(Mineral:—Sulphuric, Hydrochloric, Nitric, and Phosphoric Acids. Vegetable:—Acetic, Citric, Tartaric, and Malic Acids.)
To this list may be added the super-salts of the alkalies, which have an acid reaction.
Although the mineral differ from the vegetable acids in their ultimate action, and are altogether more powerful than them, yet in their proximate effects they are similar. They are all soluble in water, and, when given as medicines, should be so diluted that they can exert no corrosive action on the mucous coat of the stomach and intestines.
Dr. Pereira lays it down as an axiom that though they all act as acids in the alimentary canal, yet that they enter the blood as salts. He considers that they combine with free alkaline matters in the saliva, bile, and Pancreatic juice. (Materia Medica, vol. i. p. 171.)
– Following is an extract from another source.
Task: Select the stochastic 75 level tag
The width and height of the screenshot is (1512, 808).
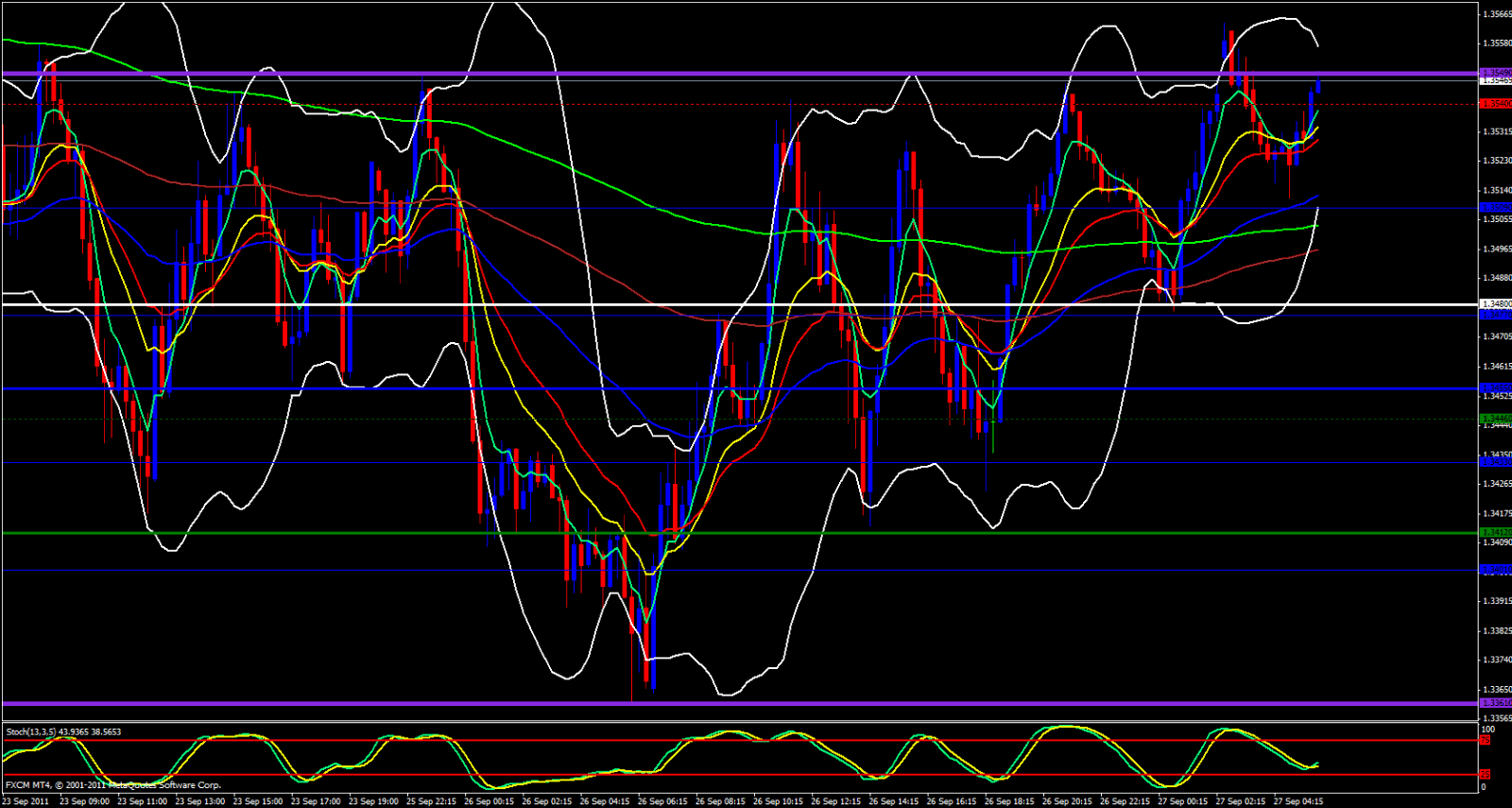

But this explanation seems to me to be calculated to communicate an erroneous idea of their action. For supposing first that they did thus combine with alkalies before entering the blood, yet as more alkaline matter would then have to be secreted to supply that which they had neutralized, they would thus immediately increase the amount of acid in that fluid. The action of acids in the blood is very different from that of their salts. Sulphuric acid does not act like the sulphates of Soda and Magnesia, nor is the action of Hydrochloric acid the same as that of common salt. Again, we must remember that the secretions mentioned are either neutral or barely alkaline in their reaction, and that the acid medicine, on passing into the stomach, would meet there with an active absorbent surface, secreting an acid, and not an alkaline fluid. So that it seems probable that the acid would enter the blood as such.
Now the presence of the acid is not unnatural to the blood. The mineral acids exist there in combination, and the vegetable acids have an analogue in lactic acid.
The blood is alkaline; which is due either to the presence of carbonate of Soda, or (according to Liebig) of an alkaline phosphate of that base. So that the acid, on entering into the blood, passes at once into combination with this alkali, and the result of this is a general diminution of the amount of basic matter in the system, and an increase in that of acid. Thus a free acid may act as a Restorative in cases where there is an excess of alkali in the blood. It may either remain in the blood after entering into combination, or it may pass off by the urine, supplying there the place of a natural acid, which it leaves behind it in the system. It is on such a theory as this that the action of mineral acids in typhoid and putrid fevers has been explained. I do not mean to affirm positively that there is in these cases an excess of alkali in the blood. Although likely, it is not proved. The explanation is plausible.
Acids are used to correct a phosphatic deposit in the urine, caused by an alkalinity of that secretion. The alkaline urine may be secreted so, as has been observed in petechial fever by Dr. Graves and Dr. Golding Bird, and in insanity by Dr. Sutherland, and may also occur in diseases of the nervous centres; or it may be caused by a decomposition taking place in the bladder, as in chronic inflammation, or in the case of retention of urine from any cause. In the former case the acid may act as a corrective to the fluids before secretion; in the latter case, after it. But it is not always easy to cause acidity of the urine by any medicines. Mineral acids may be excreted in other ways, and vegetable acids are liable to decomposition in the system. (Vide page 125.)
The use of mineral acids in assisting a weak digestion admits of a simple explanation. For whatever notion we adopt as to the composition of the gastric juice, it is certain that it contains an acid in excess. Now an acid medicine would set free in the blood more of this acid which it is the business of the stomach to furnish, and thus prove useful in that kind of dyspepsia which depends on a failure of the gastric secretion. Hydrochloric acid has been particularly recommended by those who consider it to be the acid normally secreted by the stomach.